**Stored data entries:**
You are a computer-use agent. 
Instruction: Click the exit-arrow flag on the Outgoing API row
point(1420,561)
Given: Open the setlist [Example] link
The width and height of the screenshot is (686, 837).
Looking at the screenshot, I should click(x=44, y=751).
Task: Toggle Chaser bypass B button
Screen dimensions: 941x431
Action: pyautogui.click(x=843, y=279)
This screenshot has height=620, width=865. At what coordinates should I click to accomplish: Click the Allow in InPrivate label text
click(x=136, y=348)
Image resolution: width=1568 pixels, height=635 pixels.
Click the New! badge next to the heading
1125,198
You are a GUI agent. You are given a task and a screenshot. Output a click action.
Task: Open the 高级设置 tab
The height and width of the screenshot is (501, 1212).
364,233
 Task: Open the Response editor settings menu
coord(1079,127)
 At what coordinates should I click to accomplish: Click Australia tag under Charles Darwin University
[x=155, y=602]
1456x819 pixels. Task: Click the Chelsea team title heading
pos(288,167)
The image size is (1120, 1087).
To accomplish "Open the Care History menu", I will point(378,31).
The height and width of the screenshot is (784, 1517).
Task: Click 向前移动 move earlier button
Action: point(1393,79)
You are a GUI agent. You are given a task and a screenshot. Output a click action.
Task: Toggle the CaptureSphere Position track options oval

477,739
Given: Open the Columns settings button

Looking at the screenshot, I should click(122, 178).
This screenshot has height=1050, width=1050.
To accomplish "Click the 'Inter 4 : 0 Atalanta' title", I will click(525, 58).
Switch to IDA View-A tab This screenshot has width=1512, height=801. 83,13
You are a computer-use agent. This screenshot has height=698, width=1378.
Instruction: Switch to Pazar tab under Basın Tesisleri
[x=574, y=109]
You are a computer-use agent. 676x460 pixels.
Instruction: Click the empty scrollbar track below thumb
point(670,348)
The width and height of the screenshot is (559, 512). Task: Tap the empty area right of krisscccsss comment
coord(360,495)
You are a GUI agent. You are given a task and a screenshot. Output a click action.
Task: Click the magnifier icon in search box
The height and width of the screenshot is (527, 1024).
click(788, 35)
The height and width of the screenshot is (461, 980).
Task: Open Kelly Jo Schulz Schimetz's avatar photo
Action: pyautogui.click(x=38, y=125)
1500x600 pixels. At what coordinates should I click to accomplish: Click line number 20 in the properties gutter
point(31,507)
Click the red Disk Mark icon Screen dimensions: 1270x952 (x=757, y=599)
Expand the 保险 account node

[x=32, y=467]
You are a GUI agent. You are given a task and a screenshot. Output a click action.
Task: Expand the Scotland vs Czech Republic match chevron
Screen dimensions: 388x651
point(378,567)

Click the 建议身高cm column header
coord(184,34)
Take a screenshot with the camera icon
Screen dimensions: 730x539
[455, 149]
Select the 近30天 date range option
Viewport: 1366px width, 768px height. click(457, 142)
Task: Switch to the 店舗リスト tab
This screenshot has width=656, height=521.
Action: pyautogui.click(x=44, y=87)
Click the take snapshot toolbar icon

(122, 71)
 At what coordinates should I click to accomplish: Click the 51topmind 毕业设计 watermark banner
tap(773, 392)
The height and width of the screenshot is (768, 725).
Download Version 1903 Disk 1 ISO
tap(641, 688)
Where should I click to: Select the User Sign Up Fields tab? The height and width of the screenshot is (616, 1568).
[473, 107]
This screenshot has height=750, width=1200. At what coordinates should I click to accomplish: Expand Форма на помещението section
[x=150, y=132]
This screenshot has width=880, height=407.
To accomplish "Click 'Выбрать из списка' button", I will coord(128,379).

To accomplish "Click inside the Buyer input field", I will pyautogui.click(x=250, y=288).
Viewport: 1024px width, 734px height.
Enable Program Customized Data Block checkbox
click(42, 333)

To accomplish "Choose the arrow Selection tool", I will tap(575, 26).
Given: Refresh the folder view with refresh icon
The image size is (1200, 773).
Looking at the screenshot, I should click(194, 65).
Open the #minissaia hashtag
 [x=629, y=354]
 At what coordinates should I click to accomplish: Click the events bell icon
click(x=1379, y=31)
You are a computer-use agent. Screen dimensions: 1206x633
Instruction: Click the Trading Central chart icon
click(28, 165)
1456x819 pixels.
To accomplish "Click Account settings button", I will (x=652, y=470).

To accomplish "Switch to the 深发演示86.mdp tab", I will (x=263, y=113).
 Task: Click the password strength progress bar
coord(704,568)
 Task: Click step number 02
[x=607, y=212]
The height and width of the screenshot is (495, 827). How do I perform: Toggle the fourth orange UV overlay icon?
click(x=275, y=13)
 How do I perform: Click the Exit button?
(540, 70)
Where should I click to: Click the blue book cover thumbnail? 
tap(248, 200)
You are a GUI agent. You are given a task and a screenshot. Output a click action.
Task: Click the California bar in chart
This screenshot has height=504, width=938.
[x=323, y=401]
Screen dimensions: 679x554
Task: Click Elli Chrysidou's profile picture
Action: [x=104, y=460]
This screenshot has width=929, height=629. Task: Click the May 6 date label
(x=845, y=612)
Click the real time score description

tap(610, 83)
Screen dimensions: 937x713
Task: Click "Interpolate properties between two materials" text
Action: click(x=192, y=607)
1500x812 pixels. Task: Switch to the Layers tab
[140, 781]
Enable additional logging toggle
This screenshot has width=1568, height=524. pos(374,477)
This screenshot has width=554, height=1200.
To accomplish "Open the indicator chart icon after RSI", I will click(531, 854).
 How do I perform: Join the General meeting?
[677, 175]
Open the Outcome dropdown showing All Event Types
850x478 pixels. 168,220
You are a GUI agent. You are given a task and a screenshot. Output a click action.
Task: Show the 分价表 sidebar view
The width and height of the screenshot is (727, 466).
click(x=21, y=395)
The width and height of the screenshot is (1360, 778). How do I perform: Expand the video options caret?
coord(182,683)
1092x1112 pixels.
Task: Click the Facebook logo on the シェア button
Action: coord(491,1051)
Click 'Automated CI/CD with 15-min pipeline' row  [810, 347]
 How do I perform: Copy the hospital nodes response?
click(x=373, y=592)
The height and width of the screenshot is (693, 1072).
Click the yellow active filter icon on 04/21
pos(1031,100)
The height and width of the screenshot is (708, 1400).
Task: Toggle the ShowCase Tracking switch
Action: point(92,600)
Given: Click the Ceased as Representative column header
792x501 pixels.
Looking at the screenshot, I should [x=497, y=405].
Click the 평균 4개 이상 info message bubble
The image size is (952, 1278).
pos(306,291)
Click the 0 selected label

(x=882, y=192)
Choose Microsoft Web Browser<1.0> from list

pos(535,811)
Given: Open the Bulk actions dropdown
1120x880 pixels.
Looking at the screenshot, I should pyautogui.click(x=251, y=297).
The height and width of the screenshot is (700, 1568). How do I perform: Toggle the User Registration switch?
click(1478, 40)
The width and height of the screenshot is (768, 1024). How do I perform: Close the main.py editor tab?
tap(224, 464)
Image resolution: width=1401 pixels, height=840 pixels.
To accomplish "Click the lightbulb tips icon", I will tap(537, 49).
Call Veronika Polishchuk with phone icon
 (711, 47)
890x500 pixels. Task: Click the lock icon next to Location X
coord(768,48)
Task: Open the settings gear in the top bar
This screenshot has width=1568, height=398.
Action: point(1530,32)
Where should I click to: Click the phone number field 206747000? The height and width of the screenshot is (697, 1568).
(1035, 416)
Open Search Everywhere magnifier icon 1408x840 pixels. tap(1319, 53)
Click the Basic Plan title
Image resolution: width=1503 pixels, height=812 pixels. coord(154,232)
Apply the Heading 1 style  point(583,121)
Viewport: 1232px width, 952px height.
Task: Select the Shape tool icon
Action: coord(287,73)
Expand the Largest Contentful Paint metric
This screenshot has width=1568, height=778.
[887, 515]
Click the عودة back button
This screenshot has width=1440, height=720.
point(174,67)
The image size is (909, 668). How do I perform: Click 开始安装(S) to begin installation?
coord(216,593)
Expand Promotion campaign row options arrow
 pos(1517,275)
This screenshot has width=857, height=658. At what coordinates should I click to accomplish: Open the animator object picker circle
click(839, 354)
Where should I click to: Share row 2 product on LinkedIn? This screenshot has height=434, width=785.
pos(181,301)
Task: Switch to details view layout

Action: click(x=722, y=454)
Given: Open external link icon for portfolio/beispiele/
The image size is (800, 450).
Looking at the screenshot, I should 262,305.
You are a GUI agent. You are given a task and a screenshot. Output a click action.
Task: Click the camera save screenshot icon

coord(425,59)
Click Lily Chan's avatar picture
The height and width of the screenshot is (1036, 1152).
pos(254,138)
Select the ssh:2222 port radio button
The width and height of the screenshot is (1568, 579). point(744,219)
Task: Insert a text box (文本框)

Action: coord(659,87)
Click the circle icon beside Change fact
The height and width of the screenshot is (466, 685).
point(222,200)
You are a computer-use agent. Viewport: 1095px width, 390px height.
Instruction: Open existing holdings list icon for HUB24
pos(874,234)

**The task:** The output should be exactly the lines above from the line containing "Open the Outcome" to the line containing "The height and width of the screenshot is (693, 1072).", inclusive, with no other lines.

**Response to this task:**
Open the Outcome dropdown showing All Event Types
850x478 pixels. 168,220
You are a GUI agent. You are given a task and a screenshot. Output a click action.
Task: Show the 分价表 sidebar view
The width and height of the screenshot is (727, 466).
click(x=21, y=395)
The width and height of the screenshot is (1360, 778). How do I perform: Expand the video options caret?
coord(182,683)
1092x1112 pixels.
Task: Click the Facebook logo on the シェア button
Action: coord(491,1051)
Click 'Automated CI/CD with 15-min pipeline' row  [810, 347]
 How do I perform: Copy the hospital nodes response?
click(x=373, y=592)
The height and width of the screenshot is (693, 1072).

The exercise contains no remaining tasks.